A proposal before the Pentagon calls for a new $42 million Armed Forces Reserve Center at the Navy base. The 209,000-square-foot complex with classrooms, offices and meeting spaces would be the first center of its kind in Maine.

“We got involved because we have aging armories,” said Gen. John Libby, who commands the Maine National Guard. “And it makes good fiscal sense.”

The plan would consolidate units from several 1950s-era armories in Westbrook, Portland and South Portland under one roof. And it would be on the federal government’s dime.

The reason is a drive within the Pentagon to create “joint use” facilities, crossing the once impenetrable lines between the Army, Navy and Air Force. And it would be done on federal land.

Were the center to be built anywhere else, the state would be responsible for paying 25 percent of the cost. This way, Washington is responsible for the whole bill, both for the construction and maintenance of the property.

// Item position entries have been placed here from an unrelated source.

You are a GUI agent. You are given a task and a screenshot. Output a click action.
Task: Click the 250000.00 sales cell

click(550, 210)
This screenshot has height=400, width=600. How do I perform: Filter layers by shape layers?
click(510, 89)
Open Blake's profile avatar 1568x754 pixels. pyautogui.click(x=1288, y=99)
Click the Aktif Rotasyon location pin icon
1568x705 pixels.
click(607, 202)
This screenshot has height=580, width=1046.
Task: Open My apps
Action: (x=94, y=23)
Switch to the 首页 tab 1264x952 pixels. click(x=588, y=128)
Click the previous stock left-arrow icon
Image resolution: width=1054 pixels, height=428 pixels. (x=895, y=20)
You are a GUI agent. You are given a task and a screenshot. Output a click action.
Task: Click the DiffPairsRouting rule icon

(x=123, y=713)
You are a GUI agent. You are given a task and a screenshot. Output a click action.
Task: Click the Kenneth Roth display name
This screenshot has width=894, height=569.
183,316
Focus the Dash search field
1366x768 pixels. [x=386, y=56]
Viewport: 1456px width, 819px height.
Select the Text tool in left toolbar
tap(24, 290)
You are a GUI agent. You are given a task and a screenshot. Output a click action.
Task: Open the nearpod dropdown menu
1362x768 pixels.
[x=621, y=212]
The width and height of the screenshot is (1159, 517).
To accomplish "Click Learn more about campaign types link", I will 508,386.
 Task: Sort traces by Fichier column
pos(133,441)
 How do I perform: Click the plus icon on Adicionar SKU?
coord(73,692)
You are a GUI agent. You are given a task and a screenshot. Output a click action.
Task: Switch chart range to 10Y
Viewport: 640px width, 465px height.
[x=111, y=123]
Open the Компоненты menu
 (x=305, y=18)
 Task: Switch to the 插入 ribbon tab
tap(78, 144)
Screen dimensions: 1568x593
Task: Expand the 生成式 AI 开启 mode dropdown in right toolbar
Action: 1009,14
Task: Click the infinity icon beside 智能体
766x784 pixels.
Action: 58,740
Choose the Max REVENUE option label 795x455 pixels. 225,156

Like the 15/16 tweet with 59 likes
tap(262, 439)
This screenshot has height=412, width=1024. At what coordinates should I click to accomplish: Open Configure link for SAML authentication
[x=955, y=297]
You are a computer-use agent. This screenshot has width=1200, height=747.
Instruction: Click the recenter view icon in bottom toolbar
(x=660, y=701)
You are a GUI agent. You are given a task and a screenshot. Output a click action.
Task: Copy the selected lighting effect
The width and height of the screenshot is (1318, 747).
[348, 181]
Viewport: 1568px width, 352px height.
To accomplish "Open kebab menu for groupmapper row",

“This could relieve the burden on state government,” Libby said. Meanwhile, the state could sell the armories, using the proceeds to pay for college tuition for a few guard members or other costs.

The joint center concept has been developing for about a year.

Ideally, the Guard hoped to locate somewhere closer to the Portland-area armories it would replace, said Donovan Lajoie, director of facilities engineering for the Maine Army National Guard.

There was no available Portland-area federal land. However, Brunswick was close enough, had available property, and would accentuate the joint-use role.

The change would not affect Guard members who are on active duty. For those doing their one-weekend-per-month duty, it would mean serving the time in Brunswick.

It’s a proposal that Capt. Robert Winneg, commanding officer of the Brunswick base, took up the Navy chain of command. The Navy has since given its preliminary approval.

“We’ve got the green light,” Winneg said Wednesday.

If the project gets funded, the complex would be built not far from the base’s main gate, adjacent to a group of Seabees: Mobile Construction Battalion 27.

It would be a reasonable location, particularly since the units from Stroudwater Avenue in Westbrook and Stevens Avenue in Portland are part of the 133rd Engineer Battalion.

Currently deployed to Iraq, the 133rd does many of the same kinds of duties that Seabees do.

Both Libby and Winneg hope the groups might train together and learn from each other. As people from the 133rd have certainly learned, much of the military’s work in a war zone is cooperative.

In addition, the proposal calls for the Maine Air National Guard station in South Portland and the Marine Corps Reserve unit in Topsham to move to the new complex.

If built as proposed, the center would be almost as large as Auburn’s Wal-Mart Supercenter. Its placement within the base – behind a perimeter of fences and guards – would make it safer than any armory in Maine

The funds to pay for the center will likely be part of the 2007 or 2008 National Guard budget requests, Lajoie said. However, the project could be expedited with enough congressional pressure. Maine’s delegation is working to get the project into an earlier budget.

The concept is also being used by base supporters as another justification for its survival. Brunswick is under increasing scrutiny as the next round of base closures looms.

It’s an issue that Winneg is prohibited from talking about. Not so for Libby.

“I think it makes the base stronger,” he said. “That’s good for Maine.”